Years ago we did a Torah-Tuesday class on this, exploring the meaning and messages in the traditional songs of the Passover Seder. Many of those songs, especially Chad-Gadya and Who Knows One?, while not part of the Chabad Haggadah liturgy, are beloved end-of-Seder singing traditions to families and communities celebrating Passover all over the world. 

But what do these post-Seder songs have to do with Passover? Most of them have nothing to do with Passover and say little or nothing about the holiday? How did they become traditional at the end of the Seder? What’s the connection? 

Here’s a theory. All of these songs are pattern songs. They follow certain rhythms or chains, or are based on number sequences or follow alphabetical initials. But what does that have to do with Passover?

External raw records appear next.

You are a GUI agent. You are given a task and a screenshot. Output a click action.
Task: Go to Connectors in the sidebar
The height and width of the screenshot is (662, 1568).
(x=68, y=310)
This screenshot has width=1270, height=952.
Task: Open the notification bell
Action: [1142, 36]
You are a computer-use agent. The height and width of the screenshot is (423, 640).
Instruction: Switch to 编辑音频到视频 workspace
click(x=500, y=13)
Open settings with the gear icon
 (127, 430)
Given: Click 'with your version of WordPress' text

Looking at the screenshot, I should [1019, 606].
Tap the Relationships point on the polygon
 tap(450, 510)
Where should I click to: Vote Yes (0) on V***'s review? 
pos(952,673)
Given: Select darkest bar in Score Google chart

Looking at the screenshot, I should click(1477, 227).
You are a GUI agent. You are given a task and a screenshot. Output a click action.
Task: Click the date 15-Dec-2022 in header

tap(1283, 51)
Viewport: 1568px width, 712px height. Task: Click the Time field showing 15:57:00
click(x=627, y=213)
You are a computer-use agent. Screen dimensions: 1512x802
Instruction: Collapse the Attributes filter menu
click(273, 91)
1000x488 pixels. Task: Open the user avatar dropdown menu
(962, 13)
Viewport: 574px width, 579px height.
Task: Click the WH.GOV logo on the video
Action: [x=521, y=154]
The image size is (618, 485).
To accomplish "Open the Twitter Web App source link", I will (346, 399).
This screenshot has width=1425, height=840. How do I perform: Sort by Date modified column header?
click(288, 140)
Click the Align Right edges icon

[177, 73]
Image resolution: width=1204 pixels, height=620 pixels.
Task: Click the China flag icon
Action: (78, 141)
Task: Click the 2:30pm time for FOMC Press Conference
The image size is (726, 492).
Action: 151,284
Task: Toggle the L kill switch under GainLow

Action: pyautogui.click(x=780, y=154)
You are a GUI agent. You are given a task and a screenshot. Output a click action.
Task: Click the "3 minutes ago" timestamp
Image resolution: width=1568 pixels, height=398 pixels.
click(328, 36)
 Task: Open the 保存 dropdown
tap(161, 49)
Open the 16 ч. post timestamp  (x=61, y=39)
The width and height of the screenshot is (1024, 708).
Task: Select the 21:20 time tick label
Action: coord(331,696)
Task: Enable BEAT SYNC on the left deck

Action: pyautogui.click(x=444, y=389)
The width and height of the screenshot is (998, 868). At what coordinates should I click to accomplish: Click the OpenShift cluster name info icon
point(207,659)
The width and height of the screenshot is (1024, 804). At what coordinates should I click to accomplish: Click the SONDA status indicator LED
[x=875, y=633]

Why is this especially relevant at the Seder?

That’s the thing. “Passover Seder” is an oxymoron. Pass-over means out of order, beyond order. And the Hebrew word Seder means order. So in a sense, the Passover Seder means “The Order of Out of Order” or the step-by-step of the quantum leap, or something like that. It feels contradictory but Judaism (especially Chassidic thought) thrives on balances and synthesized paradoxes such as these. 

Yes, Passover is about a huge leap, but as Armstrong said on the moon: “One small step for man, one giant leap for mankind”. Passover Seder mixes the giant leaps and small steps. Either alone won’t do it. While Passover celebrates Exodus with earth-shattering and sea-splitting miracles, its also the one holiday a year that we literally sing the TOC – Table of Contents, “Kadesh, Urchatz, Karpas, Yachatz” at the start of the Haggadah. When else do you ever sing a table of contents? Never! But Passover Seder reminds us that with all the leaps and miracles, it is a step-by-step process of personal redemption.

This might be where those Passover songs like Chad Gadya and Who Knows One and Adir-Hu come in. They remind us the importance of patterns and sequences and step-by-step, line-by-line, stanza by stanza. Don’t get too carried away with the four cups and reclining to forget that redemption is at once both wild and out of the box as well as one step at a time.